The concept behind Second Life is fairly simple. It is an online life simulation game, wherein you create an avatar and live out your wildest dreams. Similar to The Sims, except Second Life lives online, and exists on a much larger scale than the EA franchise. Life 2.0 explores the lives of some of the game’s very invested community. We watch as a couple who have met through the game meet in real life for the first time, something apparently not strange within the community. We see a woman who runs a business within the game developing property. We see the existence of a completely virtual nightclub, providing a social hub for the community. These people live their lives through Second Life, and this documentary manages to capture this moment, and the stigma these people felt, only a few years before meeting up with online friends and creating businesses within video games would become normal practice.

In today’s world, where there is an entire economy being formed by your Animal Crossing island’s Turnip Prices, it doesn’t feel at all strange that these people are resorting to an online space to live out their fantasies. Be it financial or physical restrictions, Second Life creates a virtual space wherein you are completely in control of how you look, move, and act.
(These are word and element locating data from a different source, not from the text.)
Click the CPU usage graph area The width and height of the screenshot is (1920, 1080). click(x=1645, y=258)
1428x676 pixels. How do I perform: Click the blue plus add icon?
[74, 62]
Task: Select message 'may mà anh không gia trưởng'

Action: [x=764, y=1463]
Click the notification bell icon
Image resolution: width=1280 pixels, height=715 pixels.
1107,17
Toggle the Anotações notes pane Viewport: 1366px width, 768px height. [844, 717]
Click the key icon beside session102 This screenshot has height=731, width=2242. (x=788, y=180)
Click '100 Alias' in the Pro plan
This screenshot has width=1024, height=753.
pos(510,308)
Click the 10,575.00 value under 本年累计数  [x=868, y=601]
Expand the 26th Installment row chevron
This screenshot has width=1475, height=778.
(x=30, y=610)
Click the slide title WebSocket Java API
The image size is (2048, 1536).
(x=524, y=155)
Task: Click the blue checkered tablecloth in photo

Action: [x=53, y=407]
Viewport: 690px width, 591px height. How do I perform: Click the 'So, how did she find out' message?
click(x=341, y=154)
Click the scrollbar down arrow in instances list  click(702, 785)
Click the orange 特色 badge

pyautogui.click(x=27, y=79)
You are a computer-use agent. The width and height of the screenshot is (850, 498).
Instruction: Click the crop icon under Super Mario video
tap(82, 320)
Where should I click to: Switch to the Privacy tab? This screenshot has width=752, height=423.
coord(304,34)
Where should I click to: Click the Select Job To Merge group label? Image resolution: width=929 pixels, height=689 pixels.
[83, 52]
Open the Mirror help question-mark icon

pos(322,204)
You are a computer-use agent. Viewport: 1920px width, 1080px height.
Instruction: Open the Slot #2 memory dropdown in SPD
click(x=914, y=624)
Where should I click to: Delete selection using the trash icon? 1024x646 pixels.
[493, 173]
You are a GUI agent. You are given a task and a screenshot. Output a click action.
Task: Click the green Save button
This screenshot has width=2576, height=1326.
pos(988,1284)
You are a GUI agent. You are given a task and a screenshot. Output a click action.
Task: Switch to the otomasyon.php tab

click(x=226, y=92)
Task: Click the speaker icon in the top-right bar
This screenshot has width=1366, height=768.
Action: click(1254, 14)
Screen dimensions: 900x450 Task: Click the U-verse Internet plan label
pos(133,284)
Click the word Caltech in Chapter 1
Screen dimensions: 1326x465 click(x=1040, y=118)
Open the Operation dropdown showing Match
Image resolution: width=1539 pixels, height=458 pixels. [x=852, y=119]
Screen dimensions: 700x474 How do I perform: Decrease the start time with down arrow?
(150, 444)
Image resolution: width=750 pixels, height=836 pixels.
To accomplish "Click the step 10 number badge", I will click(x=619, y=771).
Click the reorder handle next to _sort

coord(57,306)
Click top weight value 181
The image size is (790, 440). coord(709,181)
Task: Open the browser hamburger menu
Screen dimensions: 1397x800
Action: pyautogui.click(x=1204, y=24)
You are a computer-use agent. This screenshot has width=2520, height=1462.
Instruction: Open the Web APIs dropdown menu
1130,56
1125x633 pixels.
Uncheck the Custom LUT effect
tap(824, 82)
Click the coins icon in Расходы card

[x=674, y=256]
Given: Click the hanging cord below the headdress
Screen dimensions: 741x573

It is a revelatory experience for some people, and Life 2.0 manages to capture that. One of the people we follow in the film has a difficult domestic situation, living with a controlling partner. Second Life had become a literal virtual reality for her, a place to which she could escape and live a life on her terms.

Second Life is a game with a history and culture that is almost hard to comprehend. For example, in 2007 there was a virtual riot on the site, when anti-racism activists stormed the game in order to remove the French National Front, who had established a stronghold there. Life 2.0 captures just a small part of this game’s history, and its player culture. Despite this, it conveys the spirit of this community, as well as giving us an understanding as to how and when the groundwork was lay for online gaming to become a global phenomenon. Life 2.0 is a documentary on a grand scale, and though it can at times feel slightly shallow because of this, the magnitude of the task that it is undertaking could fill up an entire series of documentaries. The fact that it manages to put across what it does in under two hours is an achievement in itself.